● AIM
List every line in the records below that contains the string "arrow", copying each line in full.

● ENTRIES

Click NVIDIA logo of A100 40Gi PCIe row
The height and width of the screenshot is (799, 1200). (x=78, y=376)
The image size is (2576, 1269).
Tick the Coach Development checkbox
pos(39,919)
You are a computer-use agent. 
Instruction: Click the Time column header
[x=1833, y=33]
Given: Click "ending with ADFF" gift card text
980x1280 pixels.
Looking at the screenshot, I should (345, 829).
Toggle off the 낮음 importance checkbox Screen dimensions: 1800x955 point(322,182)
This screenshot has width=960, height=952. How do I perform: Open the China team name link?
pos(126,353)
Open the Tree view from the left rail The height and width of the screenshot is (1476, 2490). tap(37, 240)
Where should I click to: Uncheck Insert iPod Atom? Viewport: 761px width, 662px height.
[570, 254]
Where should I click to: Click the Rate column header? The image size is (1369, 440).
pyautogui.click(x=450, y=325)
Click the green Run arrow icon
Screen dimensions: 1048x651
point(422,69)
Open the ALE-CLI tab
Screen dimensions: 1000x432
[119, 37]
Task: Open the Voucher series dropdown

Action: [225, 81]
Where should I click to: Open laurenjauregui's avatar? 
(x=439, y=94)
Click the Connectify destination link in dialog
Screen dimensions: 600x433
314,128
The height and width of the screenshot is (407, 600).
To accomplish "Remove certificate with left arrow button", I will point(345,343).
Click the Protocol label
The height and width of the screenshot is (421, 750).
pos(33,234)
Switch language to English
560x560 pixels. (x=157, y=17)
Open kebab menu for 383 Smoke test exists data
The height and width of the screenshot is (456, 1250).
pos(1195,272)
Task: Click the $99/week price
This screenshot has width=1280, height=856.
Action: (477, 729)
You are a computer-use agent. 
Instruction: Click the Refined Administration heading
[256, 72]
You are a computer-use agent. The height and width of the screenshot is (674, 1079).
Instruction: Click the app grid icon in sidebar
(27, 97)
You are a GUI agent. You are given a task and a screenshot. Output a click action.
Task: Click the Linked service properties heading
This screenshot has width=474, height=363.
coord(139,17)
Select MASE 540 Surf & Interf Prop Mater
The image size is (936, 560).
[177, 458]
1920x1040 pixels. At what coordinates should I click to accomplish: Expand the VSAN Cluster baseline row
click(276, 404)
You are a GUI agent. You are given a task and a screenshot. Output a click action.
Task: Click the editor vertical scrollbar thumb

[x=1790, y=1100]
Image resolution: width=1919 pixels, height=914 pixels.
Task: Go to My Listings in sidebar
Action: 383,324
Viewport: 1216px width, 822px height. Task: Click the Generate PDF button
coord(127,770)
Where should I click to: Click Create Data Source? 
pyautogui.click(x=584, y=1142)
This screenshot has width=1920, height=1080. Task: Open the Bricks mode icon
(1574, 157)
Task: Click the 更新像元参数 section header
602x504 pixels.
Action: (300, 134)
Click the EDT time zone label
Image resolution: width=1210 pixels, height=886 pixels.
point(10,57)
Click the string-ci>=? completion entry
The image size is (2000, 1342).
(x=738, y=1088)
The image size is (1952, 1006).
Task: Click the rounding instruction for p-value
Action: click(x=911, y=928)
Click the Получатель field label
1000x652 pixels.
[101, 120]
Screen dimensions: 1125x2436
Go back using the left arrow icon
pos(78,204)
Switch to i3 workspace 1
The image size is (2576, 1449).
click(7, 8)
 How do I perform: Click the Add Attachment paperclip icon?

● OUTPUT BELOW
Click the green Run arrow icon
To accomplish "Remove certificate with left arrow button", I will point(345,343).
Go back using the left arrow icon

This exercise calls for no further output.